本文:
--------

薬用に使われていたフキノトウはアク抜きで天然毒素を排除
この季節、毎年楽しみにしているのが山菜だ。
先日、そば屋に行くと、天ぷらにフキノトウ。和風グラタンにもフキノトウ。酒のつまみに、フキ味噌。あの何とも言えない香りが口の中でパーッと広がり、「春だなぁ」という気持ちになった。
平安時代、フキノトウは薬用にされていたとか。フキノトウの苦味は、体の酸化を抑制するポリフェノール類によるもの。食物繊維が豊富なので、便通改善も期待できる。
東洋医学では、フキは血を巡らせ、咳、痰、便秘などに効果があり、体を温める作用がある。一方、フキノトウ(フキのつぼみ部分がフキノトウ)は体を冷やす作用がある。フキ、フキノトウいずれも、気管支炎、胸のつかえ、食欲不振改善にもいいとされる。

--------

提供資料:
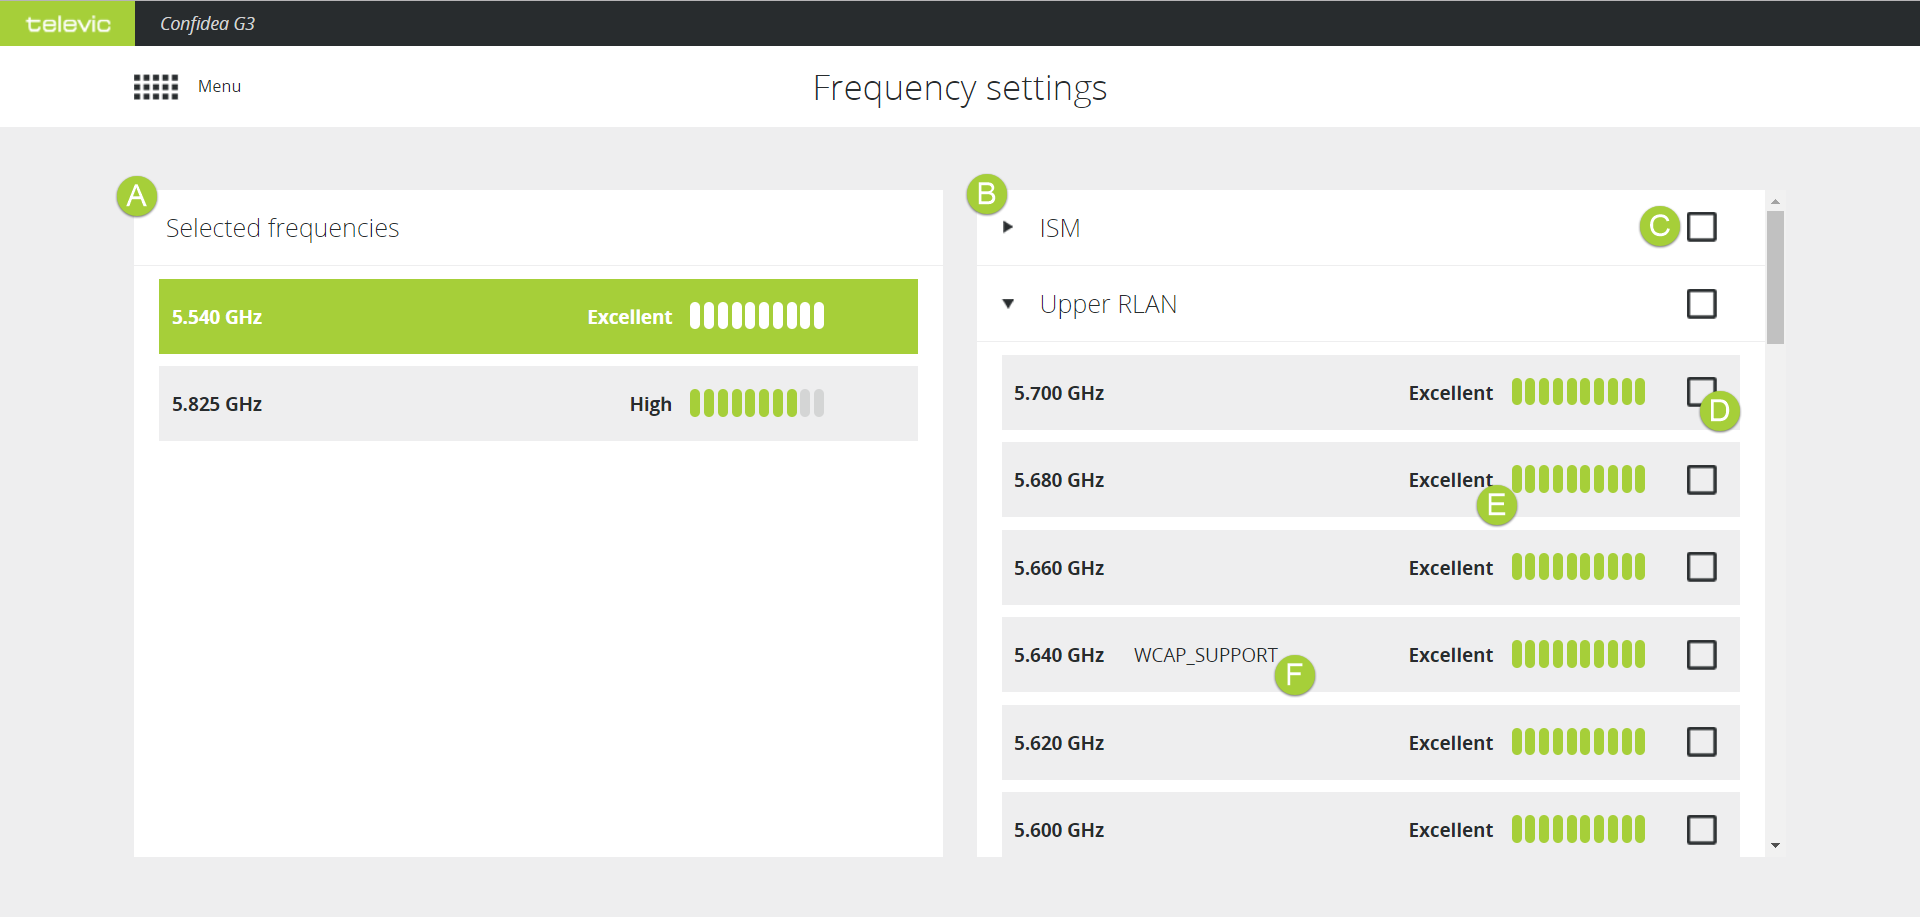Expand the ISM band arrow
This screenshot has height=917, width=1920.
coord(1008,227)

--------

取り組む課題:
1. フキノトウについての本文では、フキノトウの苦味は何によるものとされているか。
2. フキノトウについての本文を、最後の文の後から書き継ぐこと。
資料は本文とは関係のない別のものだ。

各課題の解答:
1. 体の酸化を抑制するポリフェノール類によるもの。

2.
フキノトウを調理するときは、きちんとアク抜きを。というのも、農林水産省の調査で、フキノトウには「ピロリジジンアルカロイド類」という天然毒素が含まれていることが分かっているからだ。
農水省によると、ピロリジジンアルカロイド類はフキ、フキノトウどちらにも含まれているが、フキノトウの方が濃度が高い。ピロリジジンアルカロイド類は水に溶けるので、アク抜きで量を減らせられる。